-- LISTADO --
+===+

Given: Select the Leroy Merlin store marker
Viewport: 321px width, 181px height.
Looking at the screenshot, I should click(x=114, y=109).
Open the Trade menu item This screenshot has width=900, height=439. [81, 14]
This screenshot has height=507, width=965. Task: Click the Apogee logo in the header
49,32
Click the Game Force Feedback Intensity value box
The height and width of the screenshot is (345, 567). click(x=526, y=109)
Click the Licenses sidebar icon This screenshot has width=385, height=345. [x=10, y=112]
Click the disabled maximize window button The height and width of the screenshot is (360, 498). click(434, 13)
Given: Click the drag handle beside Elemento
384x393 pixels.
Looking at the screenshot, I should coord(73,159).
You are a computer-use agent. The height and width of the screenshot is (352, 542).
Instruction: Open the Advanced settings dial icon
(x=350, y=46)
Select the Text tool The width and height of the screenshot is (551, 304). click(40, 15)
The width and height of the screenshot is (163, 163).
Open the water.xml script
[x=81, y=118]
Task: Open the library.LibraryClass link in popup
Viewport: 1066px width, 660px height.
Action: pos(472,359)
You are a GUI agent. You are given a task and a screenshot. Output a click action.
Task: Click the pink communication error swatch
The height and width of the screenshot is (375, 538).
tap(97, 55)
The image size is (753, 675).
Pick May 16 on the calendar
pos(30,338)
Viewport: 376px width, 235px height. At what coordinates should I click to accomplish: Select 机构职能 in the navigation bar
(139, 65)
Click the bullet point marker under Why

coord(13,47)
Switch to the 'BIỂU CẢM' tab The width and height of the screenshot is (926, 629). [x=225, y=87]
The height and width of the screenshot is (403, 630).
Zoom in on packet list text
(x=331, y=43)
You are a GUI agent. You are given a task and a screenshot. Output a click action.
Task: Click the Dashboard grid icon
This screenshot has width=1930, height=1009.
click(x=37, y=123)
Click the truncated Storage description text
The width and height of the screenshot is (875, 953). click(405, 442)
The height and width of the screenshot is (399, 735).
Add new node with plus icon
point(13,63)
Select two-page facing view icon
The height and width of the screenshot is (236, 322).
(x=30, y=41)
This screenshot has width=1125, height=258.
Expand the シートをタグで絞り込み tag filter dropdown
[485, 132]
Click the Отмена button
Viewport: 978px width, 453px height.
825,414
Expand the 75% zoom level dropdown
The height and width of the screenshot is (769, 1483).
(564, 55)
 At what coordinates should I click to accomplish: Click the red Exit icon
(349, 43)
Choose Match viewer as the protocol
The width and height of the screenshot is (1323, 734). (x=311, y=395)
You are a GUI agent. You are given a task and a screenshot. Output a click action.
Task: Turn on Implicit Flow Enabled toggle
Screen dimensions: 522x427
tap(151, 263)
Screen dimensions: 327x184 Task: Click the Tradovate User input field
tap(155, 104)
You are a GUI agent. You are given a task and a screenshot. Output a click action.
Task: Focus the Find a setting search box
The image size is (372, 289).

+===+

-- TAREA POR REALIZAR --
Reproduzca literalmente todos los registros anteriores, sin alterar ni una sola línea.

-- SOLUCIÓN PROPUESTA --
Given: Select the Leroy Merlin store marker
Viewport: 321px width, 181px height.
Looking at the screenshot, I should click(x=114, y=109).
Open the Trade menu item This screenshot has width=900, height=439. [81, 14]
This screenshot has height=507, width=965. Task: Click the Apogee logo in the header
49,32
Click the Game Force Feedback Intensity value box
The height and width of the screenshot is (345, 567). click(x=526, y=109)
Click the Licenses sidebar icon This screenshot has width=385, height=345. [x=10, y=112]
Click the disabled maximize window button The height and width of the screenshot is (360, 498). click(434, 13)
Given: Click the drag handle beside Elemento
384x393 pixels.
Looking at the screenshot, I should coord(73,159).
You are a computer-use agent. The height and width of the screenshot is (352, 542).
Instruction: Open the Advanced settings dial icon
(x=350, y=46)
Select the Text tool The width and height of the screenshot is (551, 304). click(40, 15)
The width and height of the screenshot is (163, 163).
Open the water.xml script
[x=81, y=118]
Task: Open the library.LibraryClass link in popup
Viewport: 1066px width, 660px height.
Action: pos(472,359)
You are a GUI agent. You are given a task and a screenshot. Output a click action.
Task: Click the pink communication error swatch
The height and width of the screenshot is (375, 538).
tap(97, 55)
The image size is (753, 675).
Pick May 16 on the calendar
pos(30,338)
Viewport: 376px width, 235px height. At what coordinates should I click to accomplish: Select 机构职能 in the navigation bar
(139, 65)
Click the bullet point marker under Why

coord(13,47)
Switch to the 'BIỂU CẢM' tab The width and height of the screenshot is (926, 629). [x=225, y=87]
The height and width of the screenshot is (403, 630).
Zoom in on packet list text
(x=331, y=43)
You are a GUI agent. You are given a task and a screenshot. Output a click action.
Task: Click the Dashboard grid icon
This screenshot has width=1930, height=1009.
click(x=37, y=123)
Click the truncated Storage description text
The width and height of the screenshot is (875, 953). click(405, 442)
The height and width of the screenshot is (399, 735).
Add new node with plus icon
point(13,63)
Select two-page facing view icon
The height and width of the screenshot is (236, 322).
(x=30, y=41)
This screenshot has width=1125, height=258.
Expand the シートをタグで絞り込み tag filter dropdown
[485, 132]
Click the Отмена button
Viewport: 978px width, 453px height.
825,414
Expand the 75% zoom level dropdown
The height and width of the screenshot is (769, 1483).
(564, 55)
 At what coordinates should I click to accomplish: Click the red Exit icon
(349, 43)
Choose Match viewer as the protocol
The width and height of the screenshot is (1323, 734). (x=311, y=395)
You are a GUI agent. You are given a task and a screenshot. Output a click action.
Task: Turn on Implicit Flow Enabled toggle
Screen dimensions: 522x427
tap(151, 263)
Screen dimensions: 327x184 Task: Click the Tradovate User input field
tap(155, 104)
You are a GUI agent. You are given a task and a screenshot. Output a click action.
Task: Focus the Find a setting search box
The image size is (372, 289).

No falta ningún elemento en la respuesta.